Thursday, April 19, 2007

Natural selection

Do you know where your food comes from? How it was produced? How far it traveled before ending up on your plate? It's getting easier to find answers to those questions. Restaurant menus and supermarket food labels now tout the origins of ingredients and make eco-conscious claims such as "pasture-raised" and "certified humane."

Food is a key part of a growing movement in Chicago and across the nation to go "green." In a three-part series starting today, the Sun-Times will also examine the growing interest and investment in eco-friendly homes and transportation.

Sales of organic foods are booming, and not just at specialty stores. Even giant retailers Wal-Mart and Target are offering organic items.

Schools, hospitals and food-service companies increasingly are choosing locally grown and organic foods.

And farmers markets and community-supported agriculture programs, or CSAs, are multiplying: Between 1994 and 2006, there was a 149 percent increase in the number of farmers markets nationwide, according to the U.S. Department of Agriculture's Agricultural Marketing Service.

Green is growing more popular, but it hasn't been totally embraced by mainstream America.

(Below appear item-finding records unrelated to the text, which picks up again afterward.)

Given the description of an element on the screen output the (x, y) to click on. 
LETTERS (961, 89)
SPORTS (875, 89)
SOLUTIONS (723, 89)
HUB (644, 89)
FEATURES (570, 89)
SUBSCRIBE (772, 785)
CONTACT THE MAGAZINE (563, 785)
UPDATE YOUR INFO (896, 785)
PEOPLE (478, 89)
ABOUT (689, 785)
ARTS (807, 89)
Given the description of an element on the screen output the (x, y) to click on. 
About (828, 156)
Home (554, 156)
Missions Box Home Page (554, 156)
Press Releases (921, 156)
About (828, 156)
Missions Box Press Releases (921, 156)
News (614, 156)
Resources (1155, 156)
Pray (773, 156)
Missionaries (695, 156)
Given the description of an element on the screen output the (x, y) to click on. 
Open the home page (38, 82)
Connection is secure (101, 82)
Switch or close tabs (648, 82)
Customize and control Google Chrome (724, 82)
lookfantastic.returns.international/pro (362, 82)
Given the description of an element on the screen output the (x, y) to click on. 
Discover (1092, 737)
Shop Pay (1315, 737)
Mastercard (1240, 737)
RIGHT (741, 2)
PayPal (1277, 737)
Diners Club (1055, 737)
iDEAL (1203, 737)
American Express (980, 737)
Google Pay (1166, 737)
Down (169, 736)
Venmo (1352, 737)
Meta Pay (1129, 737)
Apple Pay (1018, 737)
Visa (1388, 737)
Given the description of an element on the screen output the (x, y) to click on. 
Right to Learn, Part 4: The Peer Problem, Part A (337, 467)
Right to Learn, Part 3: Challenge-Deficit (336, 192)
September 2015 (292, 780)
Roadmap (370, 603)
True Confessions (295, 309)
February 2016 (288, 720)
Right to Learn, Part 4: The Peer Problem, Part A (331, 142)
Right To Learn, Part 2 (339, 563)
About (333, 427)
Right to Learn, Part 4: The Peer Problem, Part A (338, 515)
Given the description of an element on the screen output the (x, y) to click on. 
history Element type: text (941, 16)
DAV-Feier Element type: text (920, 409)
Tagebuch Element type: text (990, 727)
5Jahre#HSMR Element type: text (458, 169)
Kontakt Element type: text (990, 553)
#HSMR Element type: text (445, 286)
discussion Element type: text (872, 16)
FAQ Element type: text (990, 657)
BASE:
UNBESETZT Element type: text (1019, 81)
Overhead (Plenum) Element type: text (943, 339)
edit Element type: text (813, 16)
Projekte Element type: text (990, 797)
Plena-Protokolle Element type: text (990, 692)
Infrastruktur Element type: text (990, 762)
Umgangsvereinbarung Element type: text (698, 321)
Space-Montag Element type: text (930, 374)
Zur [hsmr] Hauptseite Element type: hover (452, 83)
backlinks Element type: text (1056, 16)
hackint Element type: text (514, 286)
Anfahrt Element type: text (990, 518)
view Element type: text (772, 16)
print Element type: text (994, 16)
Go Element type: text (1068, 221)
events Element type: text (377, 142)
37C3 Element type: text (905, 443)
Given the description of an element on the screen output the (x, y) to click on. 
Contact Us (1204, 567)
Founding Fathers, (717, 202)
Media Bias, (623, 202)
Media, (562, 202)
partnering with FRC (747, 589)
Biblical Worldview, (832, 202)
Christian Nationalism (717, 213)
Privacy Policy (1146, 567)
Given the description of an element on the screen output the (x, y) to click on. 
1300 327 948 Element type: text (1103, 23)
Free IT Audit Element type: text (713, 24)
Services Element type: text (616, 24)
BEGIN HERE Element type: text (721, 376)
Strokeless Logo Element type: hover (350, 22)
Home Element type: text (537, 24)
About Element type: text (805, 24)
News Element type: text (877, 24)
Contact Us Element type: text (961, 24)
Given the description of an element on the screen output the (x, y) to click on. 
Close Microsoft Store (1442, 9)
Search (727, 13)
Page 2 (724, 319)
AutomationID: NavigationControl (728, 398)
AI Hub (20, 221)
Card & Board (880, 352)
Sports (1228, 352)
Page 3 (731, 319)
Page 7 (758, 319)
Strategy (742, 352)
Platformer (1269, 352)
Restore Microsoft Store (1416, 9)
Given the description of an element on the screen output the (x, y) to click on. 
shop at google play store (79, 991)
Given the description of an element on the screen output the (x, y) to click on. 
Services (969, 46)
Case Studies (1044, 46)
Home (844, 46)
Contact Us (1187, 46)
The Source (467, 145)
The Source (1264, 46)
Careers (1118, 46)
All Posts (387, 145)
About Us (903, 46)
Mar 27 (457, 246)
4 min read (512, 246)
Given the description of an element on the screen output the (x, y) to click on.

Consider hybrid cars, for instance. These eco-friendlier means of transportation get a lot of attention, but they amounted to just 2 percent of all cars sold in the United States in 2005.

Some people are going green to save the planet, others to save money; some are trying to stay ahead of the trend, others are making a statement.

Eating green -- with a heightened emphasis on knowing more about our food and who's producing it -- "has become more trendy. It's really gone beyond just going to farmers markets," said Paul McRandle, deputy editor of National Geographic's The Green Guide, an online resource for green living.